Texto-base avança no Senado sem repasse de bets e amplia poderes de investigação da Polícia Federal

A Comissão de Constituição e Justiça do Senado aprovou nesta quarta-feira, dia 2, o texto-base da proposta de emenda à Constituição da Segurança Pública, mantendo a maior parte do que foi aprovado pelos deputados.

A votação ocorreu de forma simbólica na CCJ, sob a relatoria do senador Rogério Carvalho, do PT de Sergipe, com o objetivo de alterar competências da União, dos Estados e dos municípios no combate ao crime organizado.

A iniciativa governamental busca endurecer penas para faccionados e garantir maior autonomia regional, conforme informação divulgada por INFOMONEY.

Combate rigoroso a facções criminosas

O texto incorpora o espírito do projeto de lei antifacção ao criar a categoria penal de organização criminosa de alta periculosidade, abrangendo facções e milícias.

Lideranças dessas organizações enfrentarão um regime penal mais rigoroso, com cumprimento de pena em presídios de segurança máxima e maior dificuldade para progressão.

Crimes cometidos com violência ou grave ameaça receberão tratamento mais duro, e presos provisórios perderão o direito de votar durante a detenção.

Ampliação dos poderes da Polícia Federal

A proposta garante à Polícia Federal o poder de investigar infrações penais contra a ordem social ou em detrimento de bens, serviços e interesses da União.

Isso inclui crimes ambientais, organizações criminosas e milícias privadas, fortalecendo a atuação federal em frentes estratégicas de segurança pública.

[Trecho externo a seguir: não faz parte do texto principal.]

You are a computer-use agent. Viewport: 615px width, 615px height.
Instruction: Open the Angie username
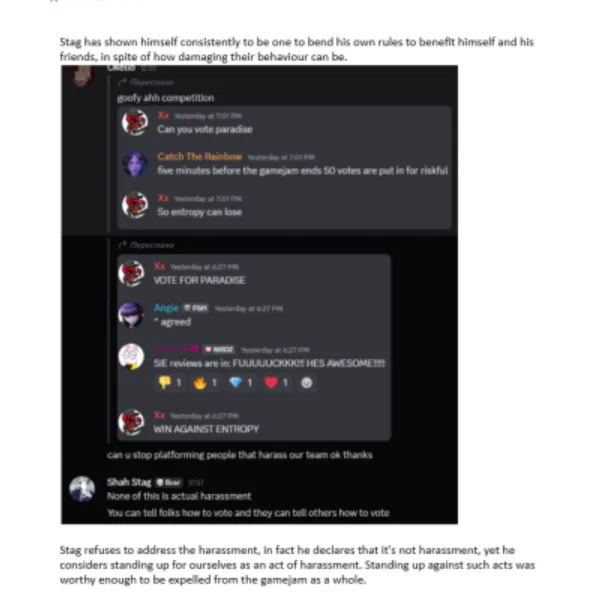click(x=166, y=308)
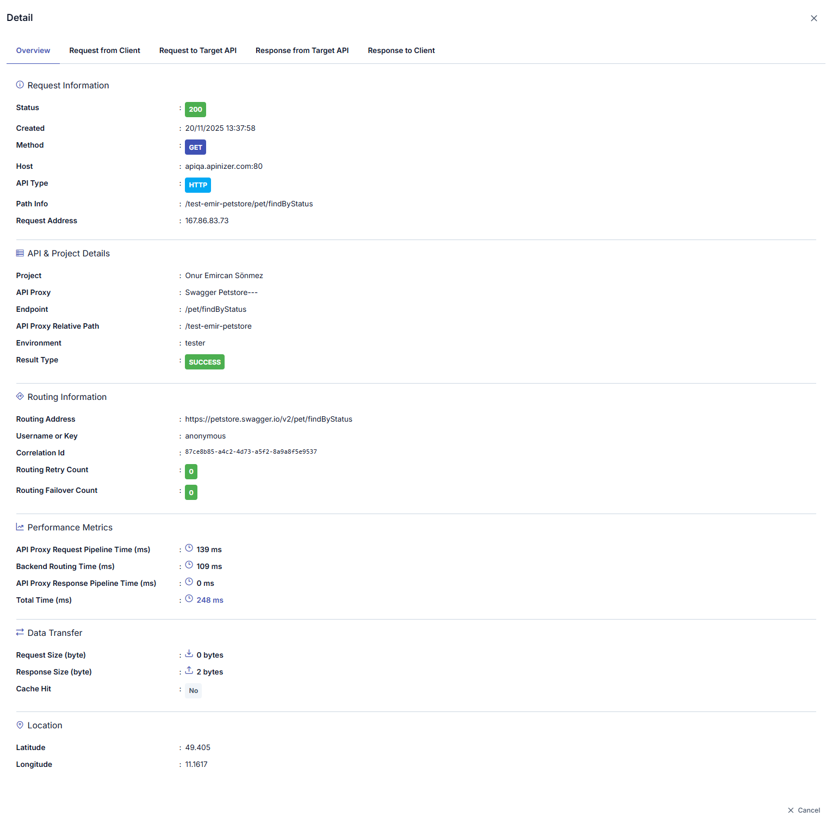Click the upload icon beside Response Size

click(189, 671)
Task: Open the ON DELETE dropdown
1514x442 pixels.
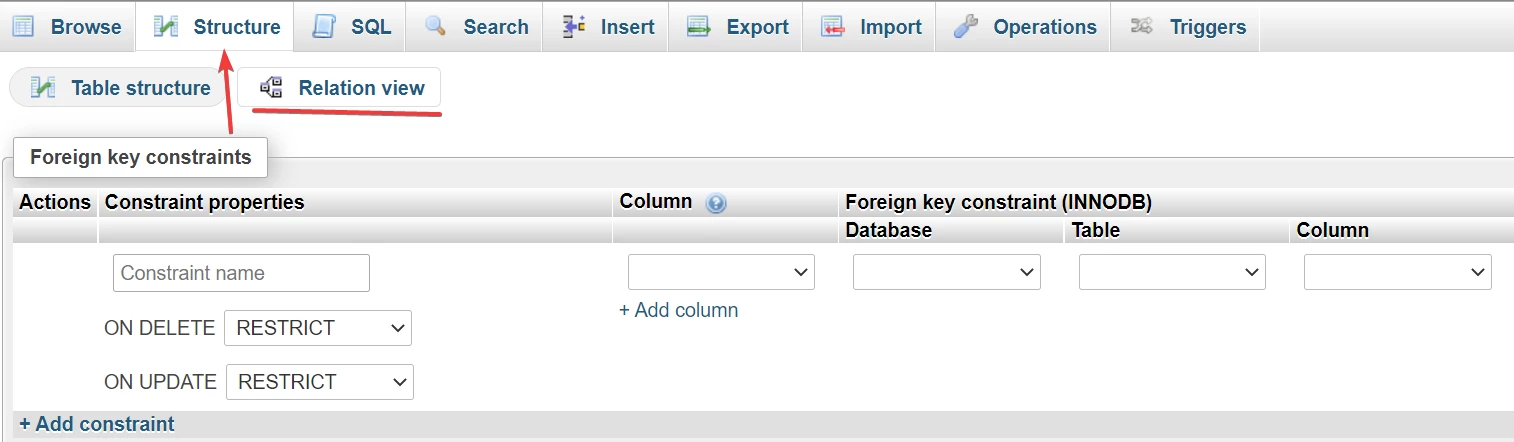Action: tap(317, 328)
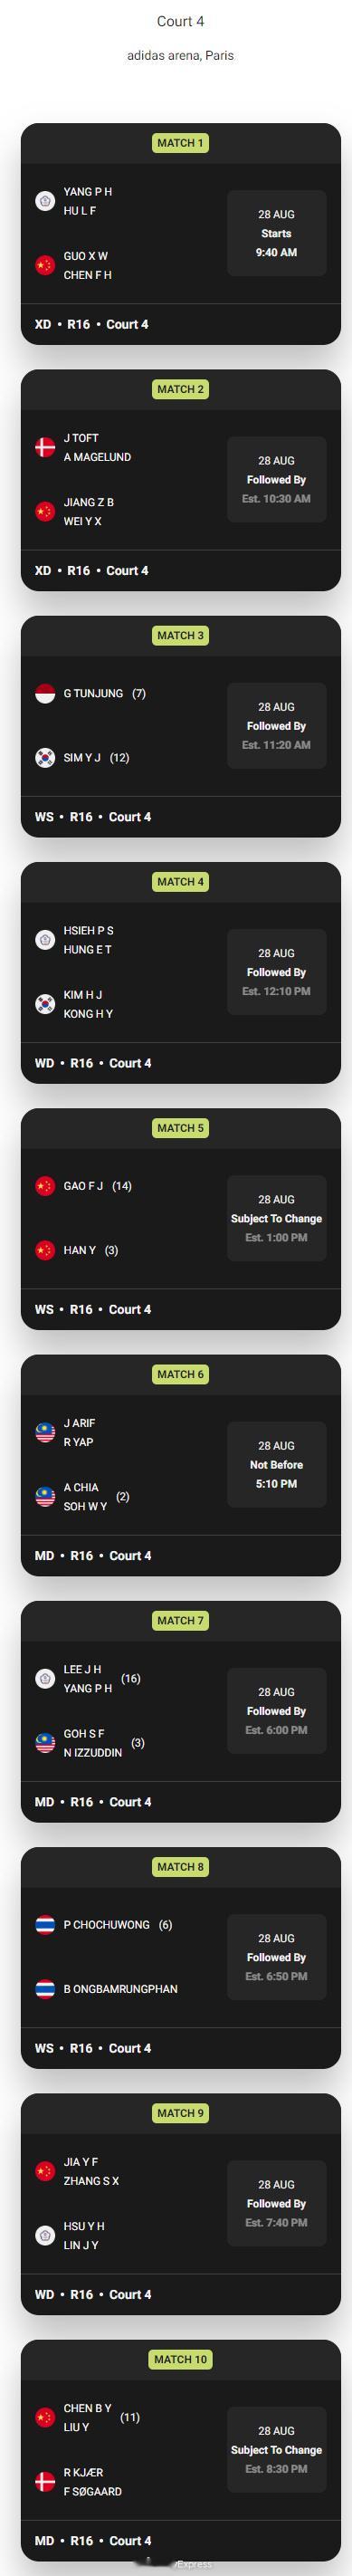
Task: Open player Han Y entry
Action: click(x=80, y=1250)
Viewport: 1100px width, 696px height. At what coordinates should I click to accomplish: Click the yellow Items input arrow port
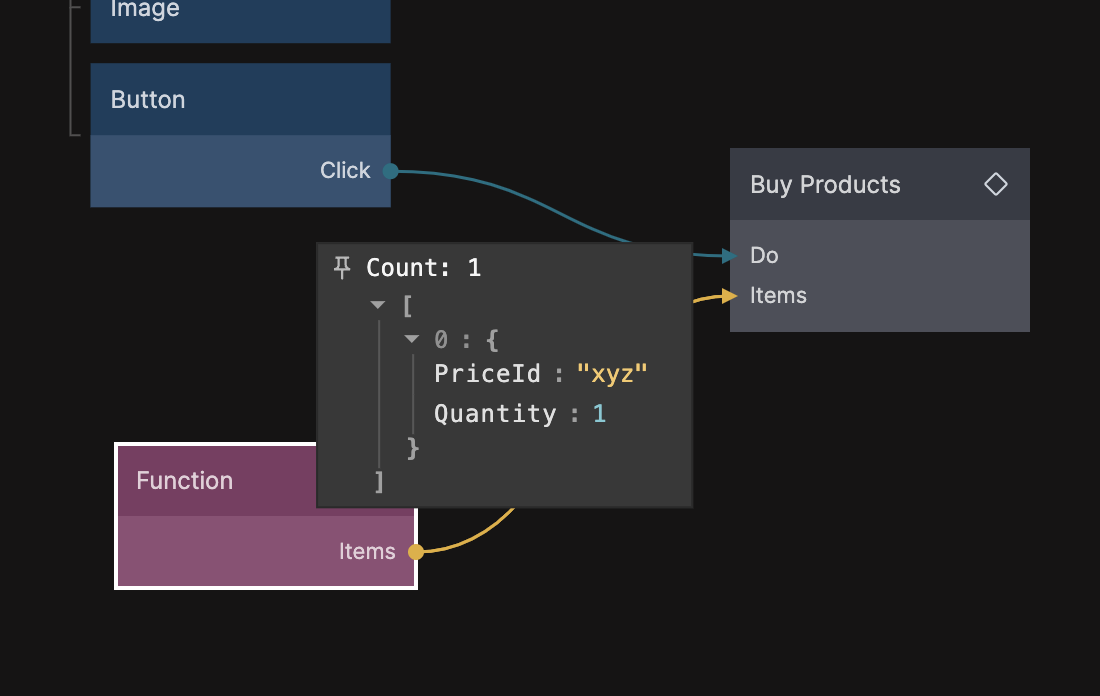(x=729, y=296)
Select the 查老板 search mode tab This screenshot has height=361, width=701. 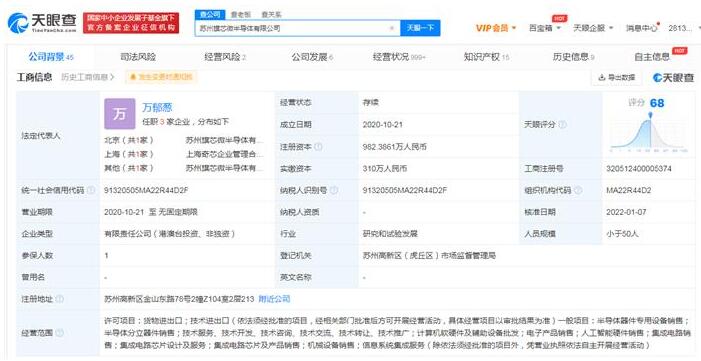242,15
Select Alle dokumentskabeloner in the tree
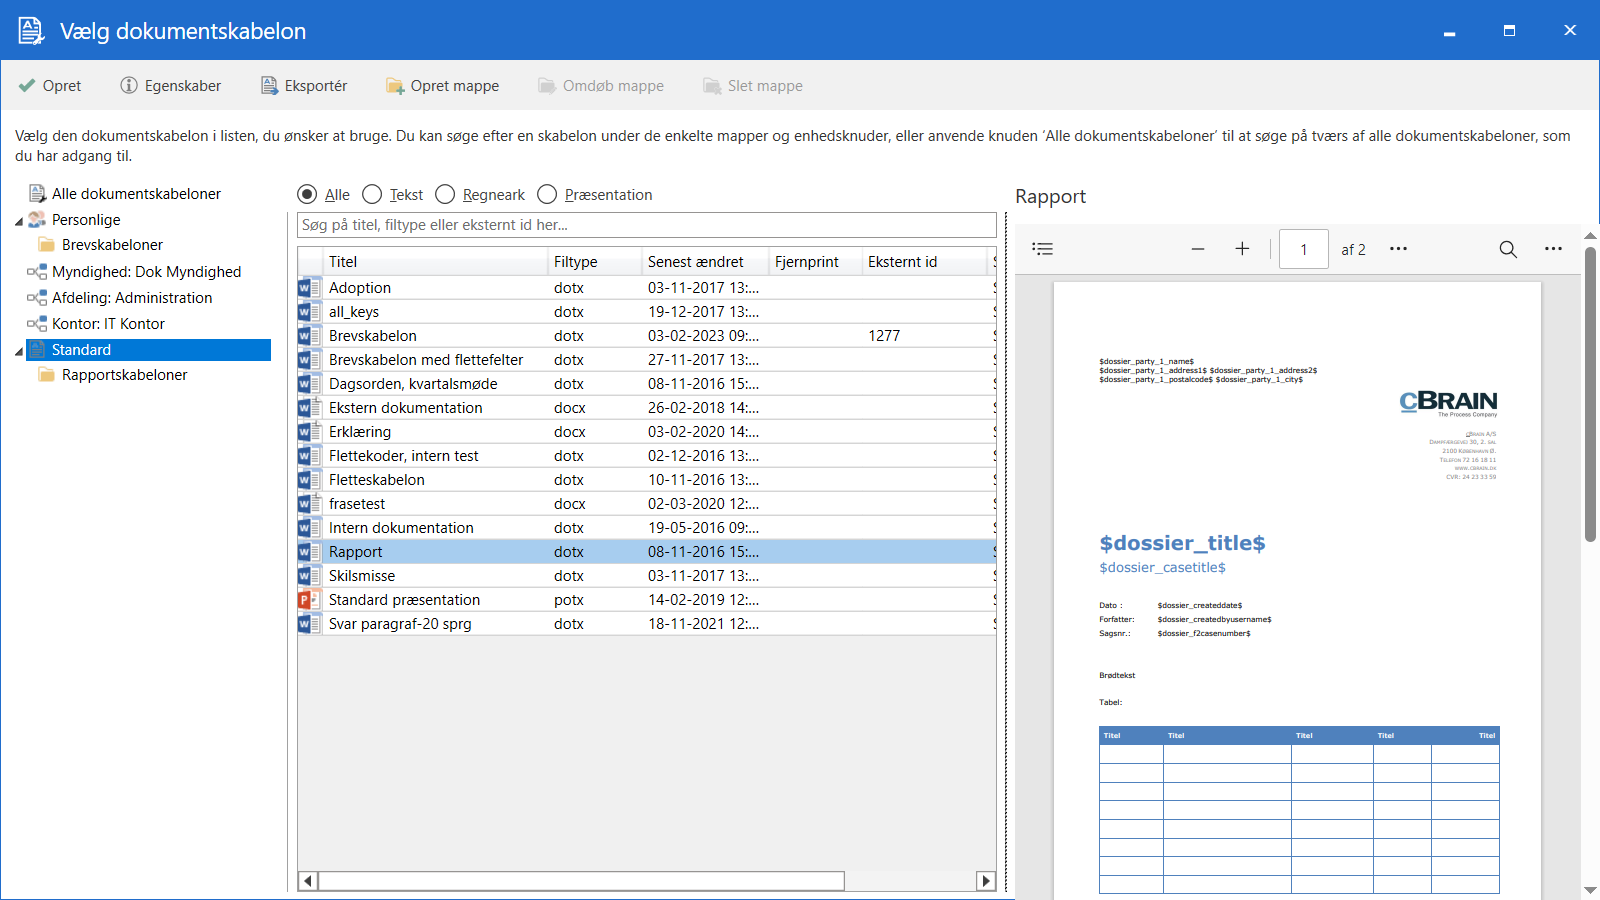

O relator Rogério Carvalho retirou da proposta original trechos que mencionavam investigações sob administração militar, ajustando o escopo da corporação.

Autonomia para Estados e municípios

A PEC reduz a centralidade da União na coordenação de políticas nacionais, estabelecendo que o governo federal deve prover os meios necessários ao financiamento.

Os municípios ganham permissão para criar polícias comunitárias, desde que possuam capacidade financeira para custear a corporação sem sobreposições.

Além disso, os Estados ficam autorizados a organizar forças-tarefas e o sistema socioeducativo de forma independente, sem a participação obrigatória federal.

Mudanças no financiamento e fundos

Durante a tramitação na CCJ, o relator suprimiu o dispositivo que destinava 30% da arrecadação das bets para fundos de segurança pública e penitenciário.

Em substituição, foi incluída uma emenda para destinar um montante equivalente a 10% do superávit financeiro do Fundo Social para esses mesmos fundos.

A votação de destaques foi interrompida devido ao início da sessão deliberativa do Senado e deve ser retomada somente após as eleições.

Perguntas Frequentes

O que foi aprovado pela CCJ do Senado?

A CCJ aprovou o texto-base da PEC da Segurança Pública, que altera competências de combate ao crime e endurece penas para facções criminosas.

Qual foi a mudança em relação às apostas esportivas, as bets?

O repasse de 30% da arrecadação das bets para fundos de segurança e penitenciário foi retirado do texto pelo relator Rogério Carvalho.

Os municípios podem criar suas próprias polícias?

Sim, a PEC permite que municípios criem polícias comunitárias, desde que tenham capacidade financeira para custear a nova corporação.

Quais são as novas regras para criminosos de alta periculosidade?

A proposta cria uma categoria penal rigorosa para facções, determinando presídios de segurança máxima e dificultando a progressão de regime.